Tuesday, December 28, 2010

Censorship in a school library

When I first started in my role at this library, a teaching staff member went to the shelves, found a copy of Ben Elton's Post Mortem, opened it to an explicit scene and brought it to show me. She wasn't outraged or offended, but felt the text was unsuitable for students at the school.

I read the page as she watched. It was explicit, as she had said, and contained high level obscene language. I agreed to consider the place of the book in the collection, put it in my desk, read it again, put it back in my desk - eventually, the next time we weeded, I included it in the deselected items. We had other Ben Elton that students could read, I told myself. It was old, and dog-eared.

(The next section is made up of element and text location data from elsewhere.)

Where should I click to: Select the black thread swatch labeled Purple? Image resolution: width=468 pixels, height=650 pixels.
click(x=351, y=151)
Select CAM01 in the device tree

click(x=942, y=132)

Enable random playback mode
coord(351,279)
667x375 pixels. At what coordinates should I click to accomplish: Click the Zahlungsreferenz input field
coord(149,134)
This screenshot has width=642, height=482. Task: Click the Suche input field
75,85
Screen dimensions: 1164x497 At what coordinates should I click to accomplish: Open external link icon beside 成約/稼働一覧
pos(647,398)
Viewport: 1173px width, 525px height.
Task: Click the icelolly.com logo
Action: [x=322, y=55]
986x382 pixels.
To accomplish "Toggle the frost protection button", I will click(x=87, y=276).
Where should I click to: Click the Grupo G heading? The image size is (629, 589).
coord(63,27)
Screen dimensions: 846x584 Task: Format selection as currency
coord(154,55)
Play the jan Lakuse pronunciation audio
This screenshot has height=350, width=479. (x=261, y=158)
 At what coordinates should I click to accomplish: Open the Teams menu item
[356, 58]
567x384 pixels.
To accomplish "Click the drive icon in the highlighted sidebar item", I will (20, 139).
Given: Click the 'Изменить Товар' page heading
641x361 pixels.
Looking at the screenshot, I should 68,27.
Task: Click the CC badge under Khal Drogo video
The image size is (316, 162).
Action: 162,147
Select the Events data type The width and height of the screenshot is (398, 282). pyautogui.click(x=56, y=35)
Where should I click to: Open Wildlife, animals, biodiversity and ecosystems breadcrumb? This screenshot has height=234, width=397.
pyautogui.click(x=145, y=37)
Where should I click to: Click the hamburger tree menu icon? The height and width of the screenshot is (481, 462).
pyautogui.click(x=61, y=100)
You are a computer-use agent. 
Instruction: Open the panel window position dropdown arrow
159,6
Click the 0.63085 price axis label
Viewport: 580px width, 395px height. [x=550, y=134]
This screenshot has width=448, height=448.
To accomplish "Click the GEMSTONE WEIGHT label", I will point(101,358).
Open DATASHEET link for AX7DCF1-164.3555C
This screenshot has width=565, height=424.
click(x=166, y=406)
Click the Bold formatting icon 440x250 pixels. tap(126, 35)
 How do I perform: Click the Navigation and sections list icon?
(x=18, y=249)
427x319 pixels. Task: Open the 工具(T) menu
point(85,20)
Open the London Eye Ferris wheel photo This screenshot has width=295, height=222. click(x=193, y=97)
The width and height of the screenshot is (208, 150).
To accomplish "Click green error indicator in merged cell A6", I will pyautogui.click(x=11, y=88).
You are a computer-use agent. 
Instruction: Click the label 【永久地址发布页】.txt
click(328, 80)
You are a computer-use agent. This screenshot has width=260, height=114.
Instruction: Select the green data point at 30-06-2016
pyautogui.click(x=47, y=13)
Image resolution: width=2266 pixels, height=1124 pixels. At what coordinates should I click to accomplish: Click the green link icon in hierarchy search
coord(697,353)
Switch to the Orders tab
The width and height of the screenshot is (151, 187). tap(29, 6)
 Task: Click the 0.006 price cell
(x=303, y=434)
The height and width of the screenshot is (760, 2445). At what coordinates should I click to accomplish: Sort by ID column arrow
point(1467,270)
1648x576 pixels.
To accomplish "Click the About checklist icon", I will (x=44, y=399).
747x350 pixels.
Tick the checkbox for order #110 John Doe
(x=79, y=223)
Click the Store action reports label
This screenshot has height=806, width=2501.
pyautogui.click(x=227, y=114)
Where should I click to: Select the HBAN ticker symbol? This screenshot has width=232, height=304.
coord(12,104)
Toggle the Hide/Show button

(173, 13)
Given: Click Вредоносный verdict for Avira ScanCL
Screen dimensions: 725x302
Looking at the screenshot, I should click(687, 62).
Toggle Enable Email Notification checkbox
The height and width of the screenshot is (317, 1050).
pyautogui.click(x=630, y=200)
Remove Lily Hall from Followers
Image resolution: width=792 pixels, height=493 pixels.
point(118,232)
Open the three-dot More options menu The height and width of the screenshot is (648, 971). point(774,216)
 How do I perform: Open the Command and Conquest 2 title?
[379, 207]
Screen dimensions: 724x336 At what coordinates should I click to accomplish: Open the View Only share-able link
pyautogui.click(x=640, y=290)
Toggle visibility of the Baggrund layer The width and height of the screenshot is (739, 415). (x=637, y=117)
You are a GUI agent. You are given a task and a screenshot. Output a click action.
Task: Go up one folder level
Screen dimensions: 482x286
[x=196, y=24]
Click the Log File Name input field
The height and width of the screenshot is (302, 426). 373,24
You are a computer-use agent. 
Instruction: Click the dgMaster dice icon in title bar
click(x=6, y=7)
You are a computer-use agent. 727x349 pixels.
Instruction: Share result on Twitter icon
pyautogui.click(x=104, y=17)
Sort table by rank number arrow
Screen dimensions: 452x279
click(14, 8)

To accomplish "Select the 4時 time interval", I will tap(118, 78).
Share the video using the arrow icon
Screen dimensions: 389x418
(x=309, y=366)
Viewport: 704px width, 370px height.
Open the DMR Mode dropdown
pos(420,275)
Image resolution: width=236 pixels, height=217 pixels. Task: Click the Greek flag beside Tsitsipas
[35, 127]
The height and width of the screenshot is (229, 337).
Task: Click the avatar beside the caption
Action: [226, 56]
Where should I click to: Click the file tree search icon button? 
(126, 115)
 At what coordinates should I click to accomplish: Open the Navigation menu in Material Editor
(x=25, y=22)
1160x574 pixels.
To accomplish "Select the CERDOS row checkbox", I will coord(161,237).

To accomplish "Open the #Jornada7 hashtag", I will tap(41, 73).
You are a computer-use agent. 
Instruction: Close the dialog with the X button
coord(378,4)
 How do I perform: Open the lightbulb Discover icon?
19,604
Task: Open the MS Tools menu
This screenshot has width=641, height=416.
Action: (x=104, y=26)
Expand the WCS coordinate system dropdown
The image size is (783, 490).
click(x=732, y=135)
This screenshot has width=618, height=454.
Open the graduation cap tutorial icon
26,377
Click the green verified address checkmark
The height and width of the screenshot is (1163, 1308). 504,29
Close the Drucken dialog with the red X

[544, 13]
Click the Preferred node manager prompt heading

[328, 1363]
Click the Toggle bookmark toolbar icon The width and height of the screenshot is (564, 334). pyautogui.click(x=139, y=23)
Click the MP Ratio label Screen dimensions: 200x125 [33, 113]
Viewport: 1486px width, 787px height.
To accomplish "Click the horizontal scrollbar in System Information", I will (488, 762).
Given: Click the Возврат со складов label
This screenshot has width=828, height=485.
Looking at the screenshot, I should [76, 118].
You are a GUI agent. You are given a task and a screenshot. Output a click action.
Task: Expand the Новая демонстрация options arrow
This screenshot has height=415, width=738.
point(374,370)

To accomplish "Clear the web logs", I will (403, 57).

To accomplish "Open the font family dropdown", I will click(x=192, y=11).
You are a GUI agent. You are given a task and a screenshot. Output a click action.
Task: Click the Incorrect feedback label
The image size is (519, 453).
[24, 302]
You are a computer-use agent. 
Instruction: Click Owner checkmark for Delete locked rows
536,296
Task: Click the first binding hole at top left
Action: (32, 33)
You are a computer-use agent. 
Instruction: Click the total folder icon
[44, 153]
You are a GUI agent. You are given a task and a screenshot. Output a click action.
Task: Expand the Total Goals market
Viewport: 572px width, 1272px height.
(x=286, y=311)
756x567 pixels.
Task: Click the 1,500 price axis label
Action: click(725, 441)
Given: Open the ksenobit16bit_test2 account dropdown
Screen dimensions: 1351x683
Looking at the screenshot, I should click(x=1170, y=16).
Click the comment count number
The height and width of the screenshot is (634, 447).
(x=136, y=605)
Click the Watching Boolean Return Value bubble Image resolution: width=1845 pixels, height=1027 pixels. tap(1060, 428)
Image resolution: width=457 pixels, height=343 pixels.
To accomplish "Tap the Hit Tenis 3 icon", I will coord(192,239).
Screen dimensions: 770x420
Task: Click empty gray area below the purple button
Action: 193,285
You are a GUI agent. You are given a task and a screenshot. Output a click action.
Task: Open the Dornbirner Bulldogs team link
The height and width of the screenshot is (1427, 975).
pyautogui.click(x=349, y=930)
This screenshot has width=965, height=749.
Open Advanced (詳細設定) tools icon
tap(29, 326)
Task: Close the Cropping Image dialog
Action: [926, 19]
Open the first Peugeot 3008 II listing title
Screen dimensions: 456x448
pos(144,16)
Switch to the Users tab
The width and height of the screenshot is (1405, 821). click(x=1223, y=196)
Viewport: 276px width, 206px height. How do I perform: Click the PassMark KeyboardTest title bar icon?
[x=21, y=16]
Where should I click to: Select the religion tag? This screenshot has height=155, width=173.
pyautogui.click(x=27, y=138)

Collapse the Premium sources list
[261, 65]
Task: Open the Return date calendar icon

It had to go.

What I was doing, in effect, new to my job, eager to please faculty, was placing myself in the position of censor, whatever rationale I was using to justify my actions to myself. I read a page of a popular novel, and judged it to be unsuitable for students using the library, and had thus withdrawn it from circulation.

Is that appropriate? In Kentucky, it was not appropriate for library staff to withhold The League of Extraordinary Gentlemen from an 11 year old library user who wanted to read it. My context is slightly different, as my salary, at a high-end private school, is paid by parents, not by county taxes; I work under Thai law, which has a different commitment to information than American law; most of my library users are adolescents, or younger; I was removing the text from circulation, rather than refusing to let a specific user borrow it.

My rule of thumb is to not purchase texts which will be offensive to users. This is reflected in the library purchasing policy. But I know that there are advanced students, leaving for Unversity later this year, who may benefit from reading American Psycho (they are studying sexuality in the American novel); the graphic novel collection would be richer, and probably better, if I was willing to select items that contained challenging content. I also feel that I am imposing my interpretation of 'social conscience' on the library and its users.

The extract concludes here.